- Intensive care unit (ICU) telemedicine consultations reduce ICU and total hospital mortality with no significant increase in hospital length of stay;
- Specialty telemedicine consultations reduce the time patients spend in the emergency department;
- Telemedicine consultations for outpatient care improve access and a range of clinical outcomes.
Another study of a progressive care unit in a large hospital system in Florida found the use of telemedicine led to a 20% reduction in mortality.7
For me, telemedicine has provided a way out of the endless cycle of phone and electronic messages. I used to while away the hours writing carefully constructed missives to patients who sent complex questions through our patient portal. I still do, but now I’m equally likely to set up a telemedicine appointment. I would have felt guilty asking such patients to take a half-day off work to come into the clinic, but I feel no such guilt asking them to turn on their computer.
Piloting the Plane
There is an expression used to describe the innumerable ad hoc solutions we invented during the pandemic: It’s like trying to fly a plane while you’re building it. This expression is particularly apt for describing our transition to telemedicine. Previously, we were told that telemedicine was impossible, because the hurdles were insurmountable. Then, suddenly, we were doing it.
For program directors, the challenges have been even greater; we have had to teach trainees to fly the plane when it was already aloft. Through convergent evolution, many of us have come up with similar solutions. And now a number of resources have appeared to teach trainees how to complete a virtual physical examination.8
The Association of American Medical Colleges has already developed a set of telehealth competencies, and telemedicine curricula already exist in other specialties. This past year, most of us struggled just to get the camera on our laptops to turn on. In the future, rheumatology training programs will need to address the subtleties of telemedicine, such as determining which patients are appropriate for remote visits and how to communicate empathy through the screen.9
These issues are relevant to all of us. I am certain of little in life, but I know this: Telemedicine is here to stay. This year, almost half of all patients have experienced some form of telemedicine, and three-quarters are interested in using telemedicine in the future. McKinsey estimates that $250 billion of healthcare services could be delivered in a virtual environment. This transition would lead to 2–3% cost reductions through improvements in efficiency and management of chronic disease.10
The next hurdle will be cementing all of the pandemic changes that made the transition possible: telehealth payment parity and the ability to see patients across state borders loom high on my list. But we should also not neglect the role of program directors in training fellows for this new reality. Previously foreign concepts, such as webside manner, will become increasingly important additions to our curricula.
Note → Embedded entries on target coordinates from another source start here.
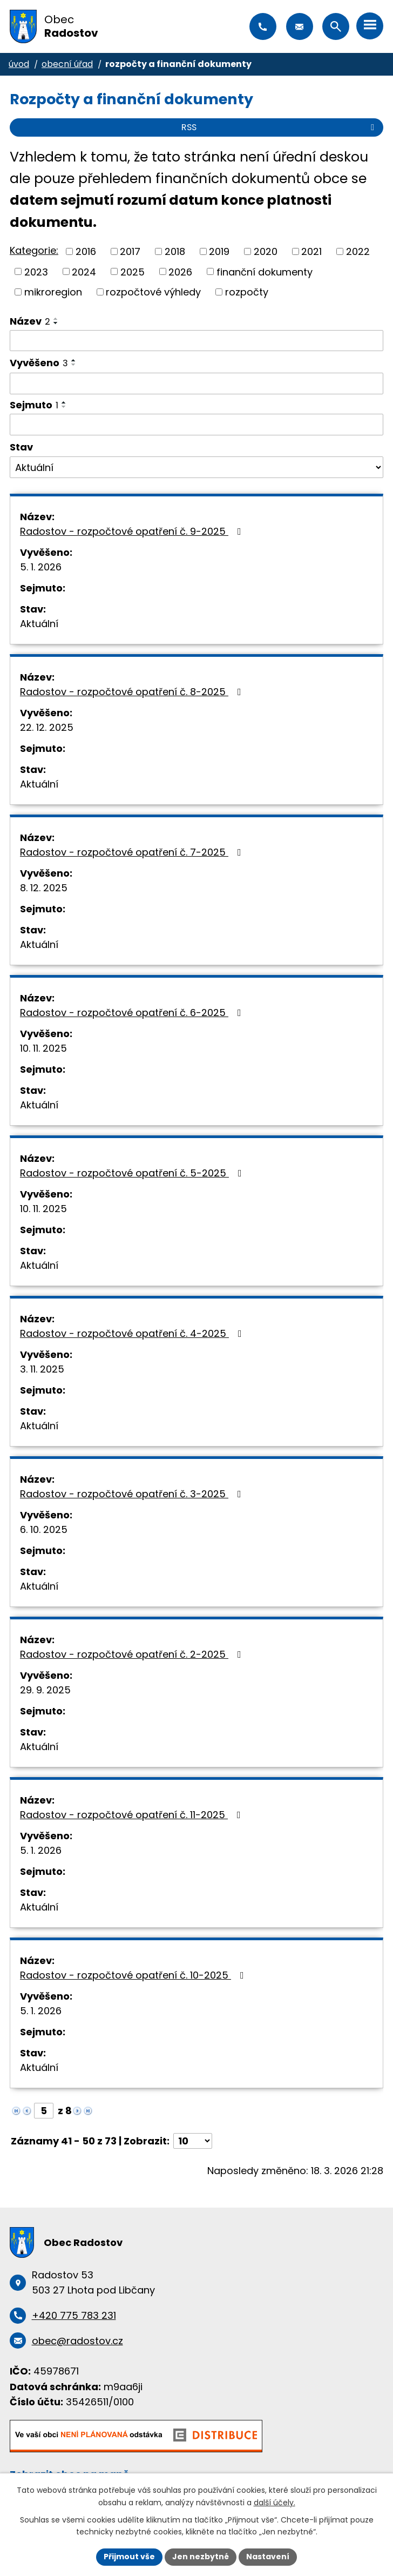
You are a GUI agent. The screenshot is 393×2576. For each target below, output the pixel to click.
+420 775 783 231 (262, 26)
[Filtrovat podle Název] (196, 341)
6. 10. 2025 (43, 1529)
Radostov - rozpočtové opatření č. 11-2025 (132, 1814)
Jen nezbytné (200, 2556)
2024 (84, 271)
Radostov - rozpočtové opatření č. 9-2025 (133, 531)
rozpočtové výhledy (153, 292)
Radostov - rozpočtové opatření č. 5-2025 (133, 1173)
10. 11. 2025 (43, 1048)
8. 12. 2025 (43, 887)
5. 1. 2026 (41, 567)
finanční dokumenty (264, 271)
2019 (219, 251)
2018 (175, 251)
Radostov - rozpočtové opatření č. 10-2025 (134, 1975)
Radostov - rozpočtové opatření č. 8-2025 (133, 691)
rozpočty (246, 292)
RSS (279, 127)
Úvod (19, 64)
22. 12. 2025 (46, 727)
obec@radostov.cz (299, 26)
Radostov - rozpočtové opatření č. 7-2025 (133, 852)
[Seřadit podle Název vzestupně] (56, 319)
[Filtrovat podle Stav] (196, 467)
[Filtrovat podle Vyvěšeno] (196, 383)
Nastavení (267, 2556)
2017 (130, 251)
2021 (311, 251)
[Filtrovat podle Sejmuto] (196, 424)
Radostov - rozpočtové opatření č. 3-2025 (133, 1494)
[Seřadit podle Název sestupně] (56, 323)
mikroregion (53, 292)
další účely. (274, 2502)
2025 (132, 271)
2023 (36, 271)
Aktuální (39, 623)
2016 (86, 251)
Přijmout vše (129, 2556)
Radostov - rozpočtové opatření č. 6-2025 (133, 1012)
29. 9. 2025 (45, 1690)
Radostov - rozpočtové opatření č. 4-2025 (133, 1333)
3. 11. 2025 (42, 1369)
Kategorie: (34, 250)
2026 (180, 271)
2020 (265, 251)
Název (30, 321)
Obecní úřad (67, 64)
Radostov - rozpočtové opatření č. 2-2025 (133, 1654)
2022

I’m also expecting my trainees to train me. Having trained exclusively in a virtual environment, medical students have become adept with certain skills, such as establishing rapport remotely. Growing up with this technology has given them a certain fluency with this technology that I will always lack. I hope the next time we face a pandemic—because who among us is not secretly expecting COVID-28?—my trainees will have trained me to be a better virtual physician.
Or at least not to be so tongue-tied.